## Task instructions
Repeat exactly, please, the opening lines of the data below, through and including the line where "Motivational Speakers (20, 2353)" sits.

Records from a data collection

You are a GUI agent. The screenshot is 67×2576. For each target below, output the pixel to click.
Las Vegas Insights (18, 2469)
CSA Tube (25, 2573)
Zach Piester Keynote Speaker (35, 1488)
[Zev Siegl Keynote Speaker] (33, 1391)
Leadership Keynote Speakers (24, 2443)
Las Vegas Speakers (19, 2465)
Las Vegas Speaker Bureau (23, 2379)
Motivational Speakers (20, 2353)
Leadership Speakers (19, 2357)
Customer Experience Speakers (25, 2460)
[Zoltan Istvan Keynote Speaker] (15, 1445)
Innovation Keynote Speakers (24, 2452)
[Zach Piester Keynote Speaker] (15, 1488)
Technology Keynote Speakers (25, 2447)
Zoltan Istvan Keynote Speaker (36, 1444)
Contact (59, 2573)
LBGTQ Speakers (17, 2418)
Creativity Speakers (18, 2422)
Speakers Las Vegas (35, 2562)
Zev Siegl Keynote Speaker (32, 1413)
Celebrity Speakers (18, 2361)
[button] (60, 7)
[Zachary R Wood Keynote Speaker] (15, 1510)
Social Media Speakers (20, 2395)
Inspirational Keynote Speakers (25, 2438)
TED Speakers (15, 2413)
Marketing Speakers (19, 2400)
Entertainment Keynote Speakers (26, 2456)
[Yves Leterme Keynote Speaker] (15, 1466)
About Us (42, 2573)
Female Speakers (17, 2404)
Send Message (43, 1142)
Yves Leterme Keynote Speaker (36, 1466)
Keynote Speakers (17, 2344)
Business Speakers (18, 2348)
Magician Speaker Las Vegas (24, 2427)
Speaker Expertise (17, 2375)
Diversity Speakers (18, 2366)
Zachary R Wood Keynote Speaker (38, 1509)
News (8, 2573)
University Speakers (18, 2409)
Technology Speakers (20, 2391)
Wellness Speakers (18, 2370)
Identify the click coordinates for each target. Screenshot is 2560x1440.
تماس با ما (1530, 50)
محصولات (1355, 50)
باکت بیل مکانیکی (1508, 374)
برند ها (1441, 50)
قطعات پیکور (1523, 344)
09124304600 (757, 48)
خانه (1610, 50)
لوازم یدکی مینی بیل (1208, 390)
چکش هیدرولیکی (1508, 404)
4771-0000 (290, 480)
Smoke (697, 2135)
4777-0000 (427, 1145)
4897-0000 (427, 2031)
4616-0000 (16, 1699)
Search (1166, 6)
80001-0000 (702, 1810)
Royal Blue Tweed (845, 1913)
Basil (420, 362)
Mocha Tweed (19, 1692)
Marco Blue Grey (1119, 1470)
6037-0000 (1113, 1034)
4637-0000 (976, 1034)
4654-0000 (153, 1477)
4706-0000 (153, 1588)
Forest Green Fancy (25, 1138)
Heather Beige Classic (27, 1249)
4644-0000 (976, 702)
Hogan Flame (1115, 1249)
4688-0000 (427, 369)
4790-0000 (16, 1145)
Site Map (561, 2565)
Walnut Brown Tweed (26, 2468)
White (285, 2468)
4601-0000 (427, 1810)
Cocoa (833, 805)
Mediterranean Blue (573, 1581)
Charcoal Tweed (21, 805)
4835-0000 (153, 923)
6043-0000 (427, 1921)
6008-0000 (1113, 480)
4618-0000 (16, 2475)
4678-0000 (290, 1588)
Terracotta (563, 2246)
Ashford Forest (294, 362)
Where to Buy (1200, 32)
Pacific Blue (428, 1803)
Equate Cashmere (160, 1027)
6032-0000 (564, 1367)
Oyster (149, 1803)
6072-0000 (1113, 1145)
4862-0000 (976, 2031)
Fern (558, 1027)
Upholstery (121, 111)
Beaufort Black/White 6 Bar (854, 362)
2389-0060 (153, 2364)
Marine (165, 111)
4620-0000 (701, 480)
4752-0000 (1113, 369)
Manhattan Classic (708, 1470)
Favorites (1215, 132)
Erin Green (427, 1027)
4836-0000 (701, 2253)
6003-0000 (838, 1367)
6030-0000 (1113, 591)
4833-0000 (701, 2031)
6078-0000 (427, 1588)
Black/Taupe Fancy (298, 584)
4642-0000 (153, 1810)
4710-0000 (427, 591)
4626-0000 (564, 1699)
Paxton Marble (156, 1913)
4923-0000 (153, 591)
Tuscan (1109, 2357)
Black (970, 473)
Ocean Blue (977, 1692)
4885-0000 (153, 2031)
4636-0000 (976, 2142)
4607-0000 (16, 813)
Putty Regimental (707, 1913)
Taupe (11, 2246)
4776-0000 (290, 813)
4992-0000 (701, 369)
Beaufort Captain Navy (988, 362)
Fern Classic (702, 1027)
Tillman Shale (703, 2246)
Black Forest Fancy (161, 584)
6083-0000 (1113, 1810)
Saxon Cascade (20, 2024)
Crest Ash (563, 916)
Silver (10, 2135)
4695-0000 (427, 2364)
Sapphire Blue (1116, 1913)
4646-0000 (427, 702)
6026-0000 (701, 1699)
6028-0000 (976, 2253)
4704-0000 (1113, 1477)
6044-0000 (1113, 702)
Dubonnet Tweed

## Answer to this problem
You are a GUI agent. The screenshot is 67×2576. For each target below, output the pixel to click.
Las Vegas Insights (18, 2469)
CSA Tube (25, 2573)
Zach Piester Keynote Speaker (35, 1488)
[Zev Siegl Keynote Speaker] (33, 1391)
Leadership Keynote Speakers (24, 2443)
Las Vegas Speakers (19, 2465)
Las Vegas Speaker Bureau (23, 2379)
Motivational Speakers (20, 2353)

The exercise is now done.